Par exemple : j'ai deux scènes majeures, mais en regardant de loin, je vois que rien ne peut lier l'une à l'autre. Il me manque une scène, peut être un lieu, un personnage, etc.
Du côté des opportunités, c'est vraiment là que je trouve que les choses deviennent magiques. On a une poignée de scènes en tête, avec les personnages, et on regarde ce qui se passe et "chpouf" , gros sourire : sans aller au darling, il peut se passer une situation extraordinaire que vous n'aviez juste pas imaginée auparavant. Et ça peut être tout un pan d'histoire qui apparait comme cela. Et cela parait tellement évident qu'après coup vous vous demandez pourquoi vous n'y avez pas pensé.
Avantages particulier de Storybook par rapport à la concurrence
- Les rapports
- La séparation entre le structurel et le narratif
- L'exhaustivité des détails
- Les trames
Les moins
C'est
lourd. J'insiste. On a presque l'impression de bosser plus que d'écrire parfois
On est vraiment dans l'approche méthodique douloureuse. Ca passe ou ça passe pas. Oubliez complètement ce genre d'outils pour écrire des nouvelles, à mon humble avis (sauf si vos nouvelles sont toutes dans un univers cohérent, mais à ce niveau là vous feriez mieux de tenir des fiches)

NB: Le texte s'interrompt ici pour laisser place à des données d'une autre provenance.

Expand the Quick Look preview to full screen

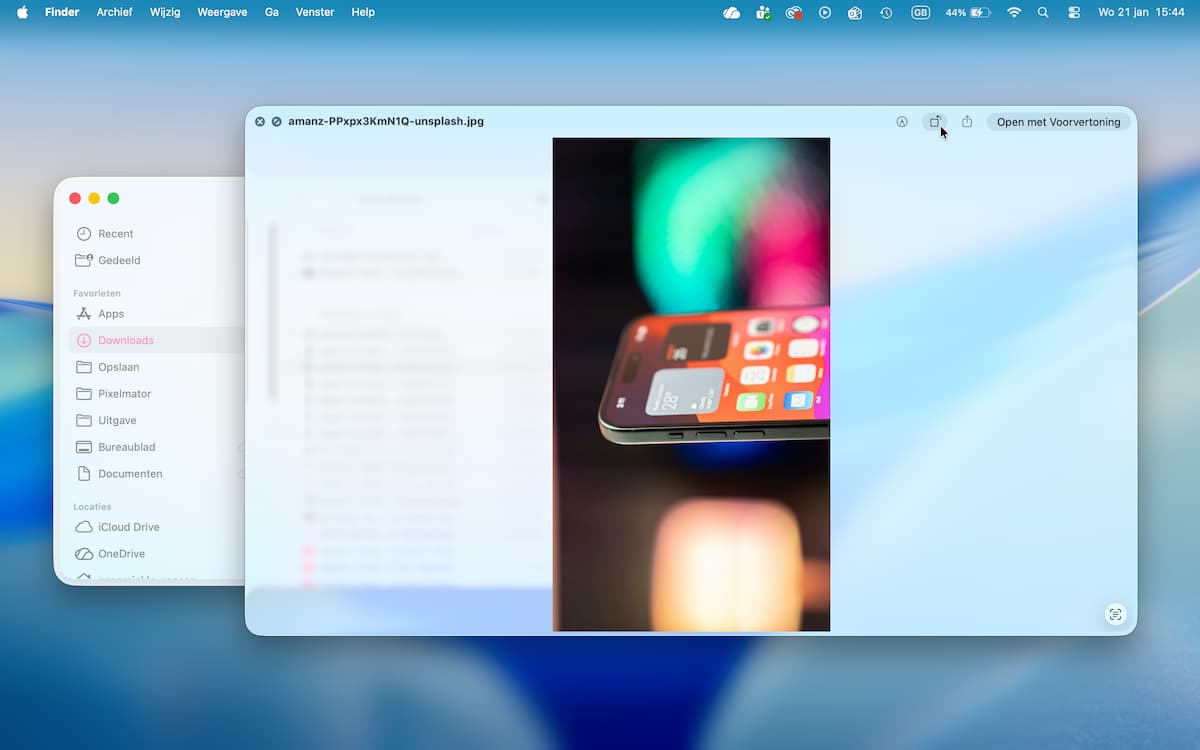point(277,122)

StoryBook en particulier est probablement le plus LOURD de tous. D'abord parce qu'il faut définir d'entrée dans quel niveau de détail vous allez vous aventurer. Et je vous garantis, StoryBook peut aller dans le pointilleux (coordonnées GPS d'un lieu et altitude ? Check - Stades de maturité d'un germinion, la petite créature mascotte de l'histoire ? Check)

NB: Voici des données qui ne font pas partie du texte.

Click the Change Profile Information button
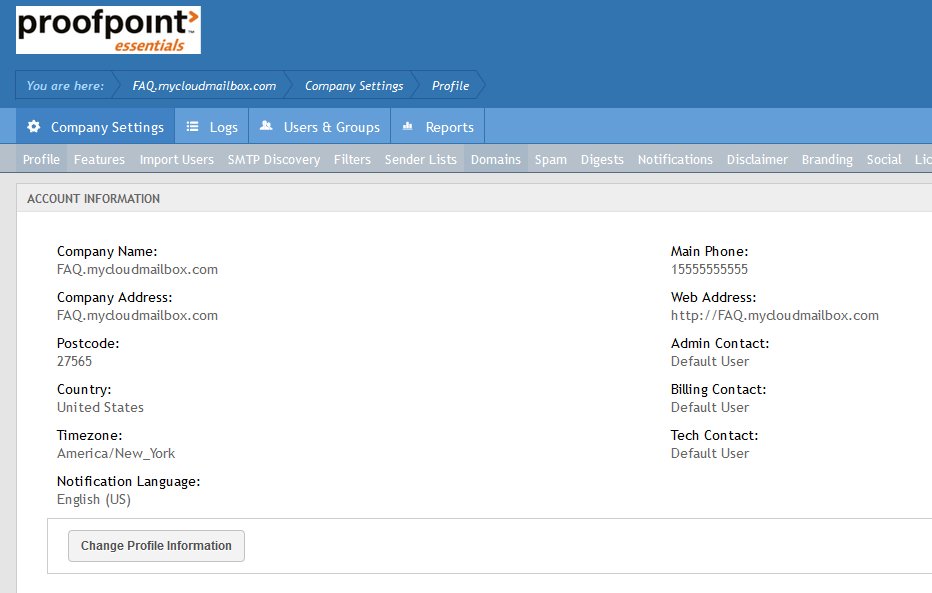Viewport: 932px width, 593px height. click(156, 546)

StoryBook est OpenSource, mais
payant ! 40$ ce n'est pas la mort pour tout ce qu'il fait, mais quand même. La version gratuite existe, mais rajoutez à l'interface déjà pas très pratique un gros panneau de pub à gauche, et enlevez les rapports. Et si vous n'êtes pas connecté à internet ? Vous êtes considéré en version gratuite.

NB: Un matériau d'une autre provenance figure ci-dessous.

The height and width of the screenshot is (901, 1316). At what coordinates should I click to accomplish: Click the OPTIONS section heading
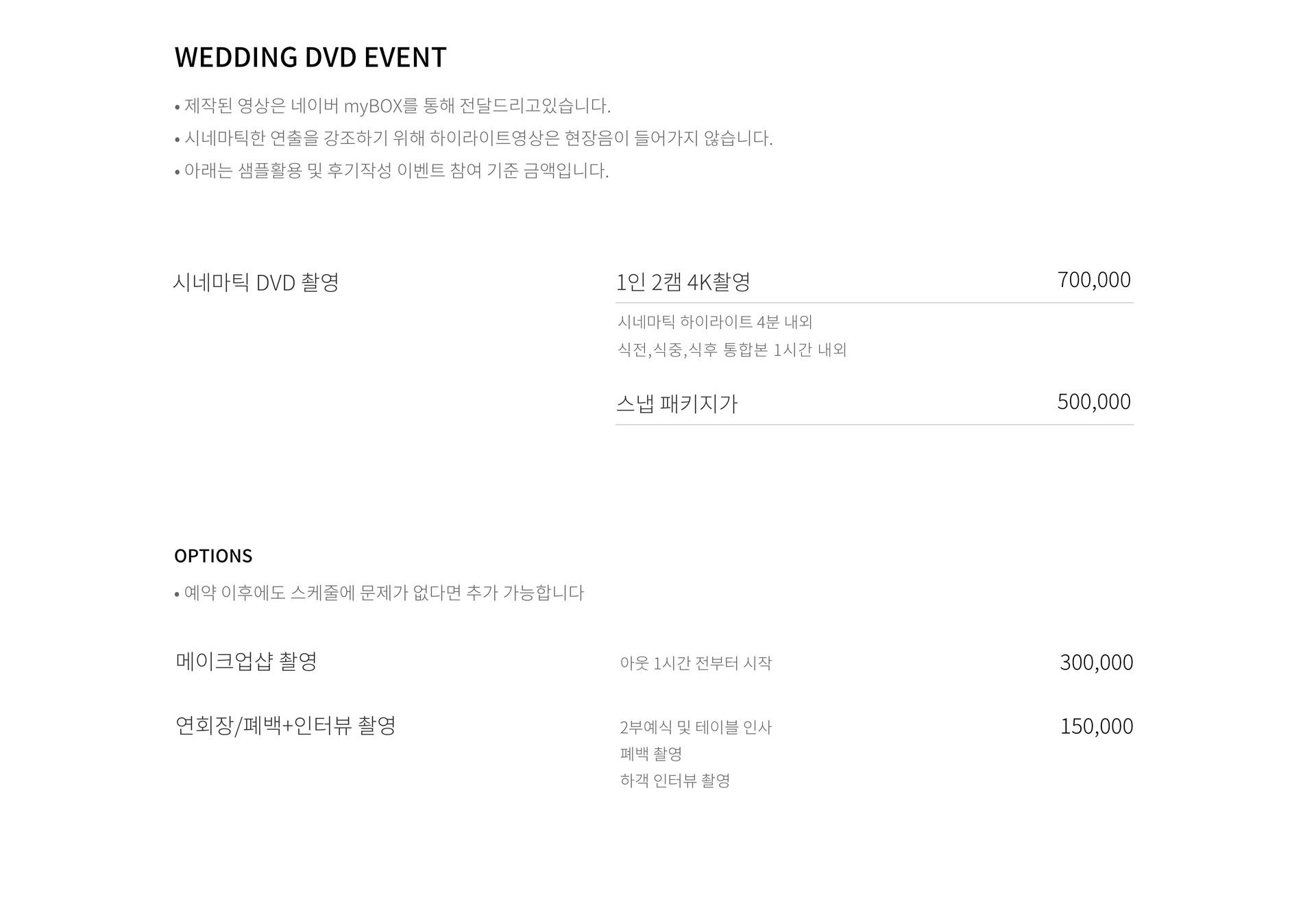pos(213,556)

Enfin, et surtout, afin de marcher sur toutes les plateformes, StoryBook utilise une interface graphique Java extrêmement lourde, mal pensée, et peu réactive.
Conclusion
Un logiciel pas pour tout le monde décidément. A reserver aux bourrins du scenario. Pensez niveau Hobb, Martin, Herbert. Moins ambitieux, et ce logiciel est peut être un tantinet "trop" pour vous.
Auquel cas, vous pourrez vous rabattre vers des logiciels moins détaillés comme Scryvener ou Writer's Cafe
Mais pour être dans le cas ou comme votre serviteur (tout idiot que je suis, je sais, j'ai lu les aventures de Robert, mais c'est pas de ma faute, c'est l'histoire qui est comme ça) vous avez un énorme morceau à digérer... Je ne vois pas mieux.